RE Basics: Tax Increment Financing
Tax increment financing (TIF) is a method of financing real estate development costs for projects in Minnesota. TIF allows local governmental units to provide financial assistance to developers by using additional property taxes, or "tax increment," paid as a result of the development.
Eligible Expenses
Depending on the type of TIF district, TIF can be used by developers for a variety of costs, including costs associated with land acquisition, site improvements, environmental remediation, public and on‑site utilities, and demolition. Minn. Stat. § 469.174, et. seq.
Payment of TIF Proceeds
Local governmental units to which the state grants the power to use TIF are referred to as "Authorities." Traditionally, Authorities have generated TIF proceeds, which they then pay to developers for eligible costs, through the issuance of bonds (also known as "up-front" financing). TIF bond proceeds are used to pay development costs and interest, and are paid back from tax increments as they are received. The type of TIF bond issued is important, as the amount of benefit received depends on whether the TIF obligation bears interest that is taxable or tax-exempt.

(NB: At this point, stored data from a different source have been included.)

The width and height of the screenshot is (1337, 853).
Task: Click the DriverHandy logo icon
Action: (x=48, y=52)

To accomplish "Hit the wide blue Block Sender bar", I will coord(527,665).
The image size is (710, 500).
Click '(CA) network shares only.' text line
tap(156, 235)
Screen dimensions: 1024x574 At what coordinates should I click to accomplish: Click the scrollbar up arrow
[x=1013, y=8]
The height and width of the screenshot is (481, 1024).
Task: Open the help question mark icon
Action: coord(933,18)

As an alternative to bond financing, TIF assistance may consist of a "pay-as-you-go" note given to the developer by the Authority and payable from the tax increment generated by the project. Often, to monetize the TIF note, developers will pledge their TIF notes to third-party lenders, enabling the lenders to provide additional financing for development costs.
TIF District Types
To qualify for TIF, a project must be located within a TIF district. A TIF district is the geographic area from which the Authority captures tax increment. The number of years tax increment will be available for a project depends on the type of TIF district within which the project is located. The types of TIF districts include the following:
- Redevelopment Districts. For an Authority to create a Redevelopment District, it must find that: (i) at least 70 percent of the land comprising the district has been developed, and more than 50 percent of the buildings are "structurally substandard" within the meaning of the statute; (ii) the property consists of inappropriately used rail yards, rights-of-way or storage facilities; (iii) the property contains certain unused tank facilities; or (iv) the area is a qualified disaster area. These districts last up to 25 years. Minn. Stat. § 469.174, subd. 10.

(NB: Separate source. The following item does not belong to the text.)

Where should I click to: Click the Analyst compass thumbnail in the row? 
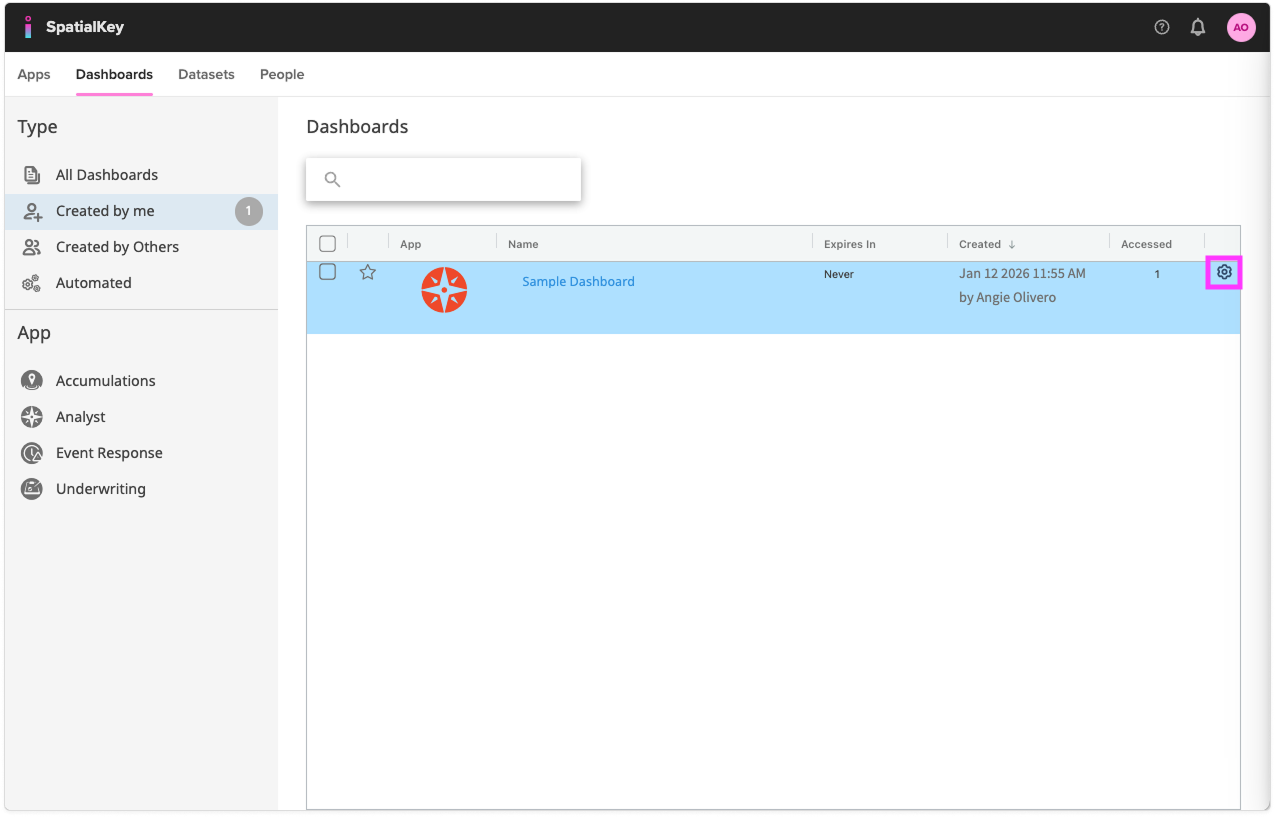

- Renewal and Renovation Districts. For an Authority to create a Renewal and Renovation District, at least 70 percent of the area must be developed, at least 20 percent of the buildings in the district must be deemed structurally substandard and at least 30 percent of the buildings must require substantial renovation or clearance as described in the statute. These districts last up to 15 years. Minn. Stat. § 469.174, subd. 10a.

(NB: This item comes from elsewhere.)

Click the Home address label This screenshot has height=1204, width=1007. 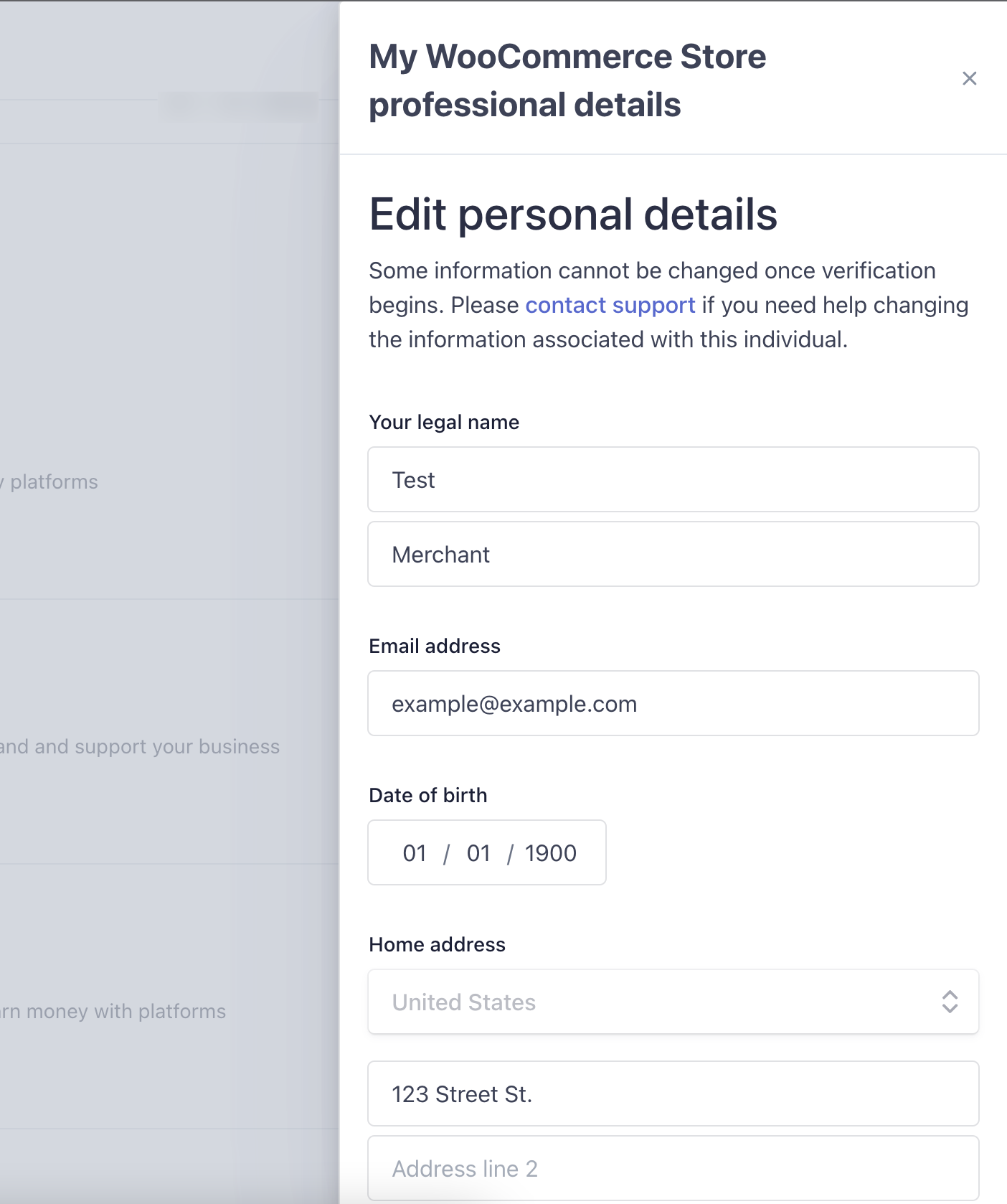tap(437, 944)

- Housing Districts. Housing Districts consist of projects intended for occupancy, in part, by persons or families of low and moderate income. See Minn. Stat. § 469.1761 for applicable income limits. These districts may last up to 25 years. Minn. Stat. § 469.174, subd. 11.
- Economic Development Districts. For an Authority to create an Economic Development District, it must find that the district is in the public interest because: (i) it will discourage commerce, industry or manufacturing from moving operations to another state or municipality; (ii) it will result in increased employment in the state; or (iii) it will result in the preservation and enhancement of the tax base of the state. These districts last up to eight years. Minn. Stat. § 469.174, subd. 12.
- Hazardous Substance Subdistricts and Soil Conditions Districts. These districts can be used for removal or remediation of hazardous substances, pollution or contaminants if certain criteria are met. They last for 25 and 20 years, respectively. Minn. Stat. § 469.174, subd. 23; Minn. Stat. § 469.174, subd. 19.
"But For" Test
Before creating a TIF district, the local government must find that, in its opinion, the proposed development would not have happened "but for" the use of TIF. More specifically, to satisfy Minn. Stat. § 469.175, subd. 3, the local government must find that: (a) the development would not happen solely though private investment within the "reasonably foreseeable future," and (b) the development will yield a net increase in market value for the site. If this test is satisfied, a developer could be on its way to enjoying the benefits of TIF.